Aer Lingus Group PLC plans to raise more than $500 million by selling stock in a public offering for the first time next month, the government and directors of the state-owned airline announced Monday.
/ Source: The Associated Press

The Irish government will sell most of its stake in Aer Lingus Group PLC next month to permit the airline to buy new aircraft and expand services worldwide, the government and company directors announced Monday.

The Sept. 29 flotation on the British and Irish stock exchanges is expected to raise about more than US$500 million and enable the airline to borrow up to $2.5 billion from banks for the purchase of new long-haul and short-haul aircraft.

Transport Minister Martin Cullen said the sale would “give Aer Lingus both the commercial flexibility and the financial strength to succeed in what is a highly competitive global marketplace.”

The Aer Lingus chairman, John Sharman, said the sale “will give the company access to the wider capital markets and enable it to realize its full potential.
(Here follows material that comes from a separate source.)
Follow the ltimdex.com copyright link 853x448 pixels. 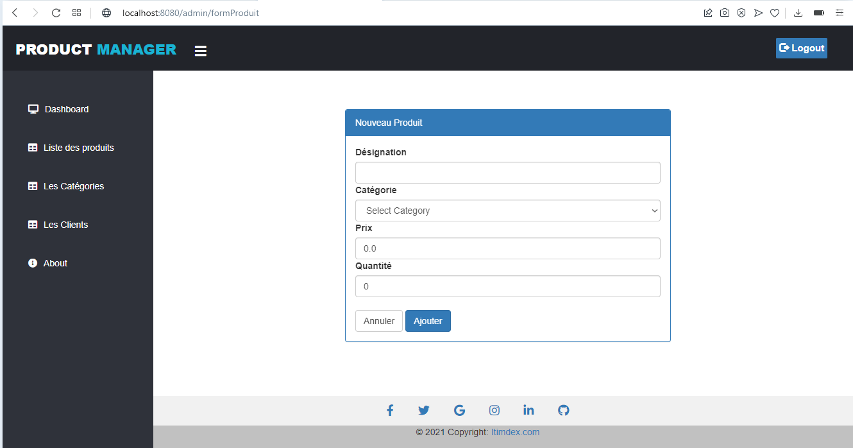click(x=515, y=432)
Aer Lingus and its staff can now look forward to the future with confidence.”

The joint government-Aer Lingus statement said qualifying investors would need to commit a minimum of 10,000 euros ($12,800). It said the price of Aer Lingus stock would be fixed a few days before the flotation following a meeting of the Cabinet of Prime Minister Bertie Ahern.
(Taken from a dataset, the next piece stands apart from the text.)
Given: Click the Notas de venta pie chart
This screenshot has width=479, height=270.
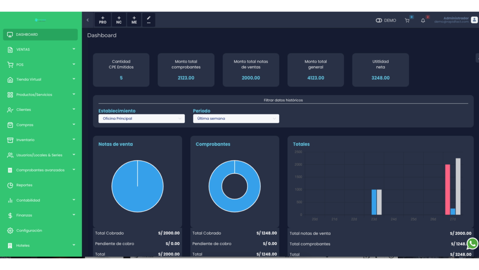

The government currently holds more than 243 million shares, or an 85.1 percent share, of Aer Lingus stock, while an employee trust holds the remaining 42 million, or 14.9 percent. Until now, the public has been unable to trade Aer Lingus shares.

Cullen said the government would retain a minimum 25.1 percent stake in the privatized Aer Lingus. He said this holding would be strong enough to block the sale of airline assets considered of Irish public interest, such as Aer Lingus’ current landing slots in Heathrow Airport in London.
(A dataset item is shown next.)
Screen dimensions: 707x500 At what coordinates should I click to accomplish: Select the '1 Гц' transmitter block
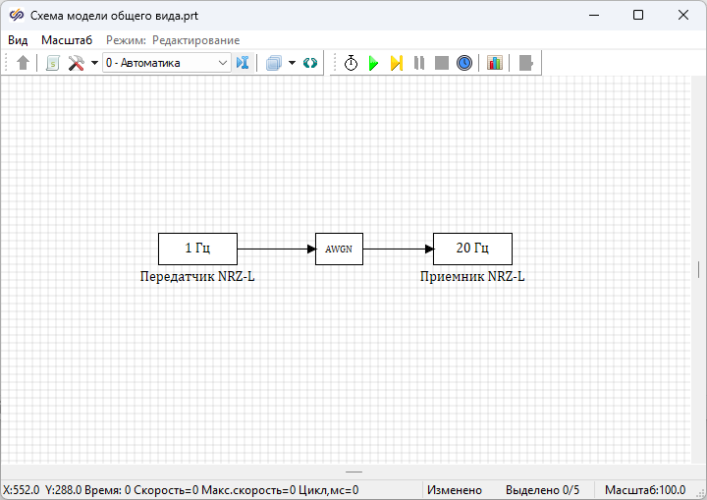[x=197, y=249]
Ahern has been considering a sale of Aer Lingus since he came to power in 1997, but has repeatedly delayed the move because of the potential of labor-union unrest and fears a that a flotation could prove unpopular with the wider public. The government’s previous privatization, of state telephone company Eircom in 1999, proved a bad deal for investors, most of whom lost about two-thirds of their money.

Aer Lingus came close to collapse in 2002 amid heavy losses caused by a bloated payroll and the effects of the Sept. 11, 2001 terrorist attacks in the United States. But the company made a rapid return to profit by slashing staff nearly in half and introducing a low-fares, Internet-based system that mimicked its principal domestic rival, Ryanair.

Nonetheless, the government and company directors agreed that the company needed to go private to drum up sufficient capital to invest in a new fleet of aircraft. They cited the fact that European Union competition law severely restricts the ability of state-owned airlines to expand through taxpayer subsidies.

Aer Lingus says it wants to increase its short-haul routes to continental Europe in competition with Ryanair, increase the number of locations it serves in the United States — it currently operates from New York, Boston, Chicago and Los Angeles — and pursue potential new routes to Asia and South Africa.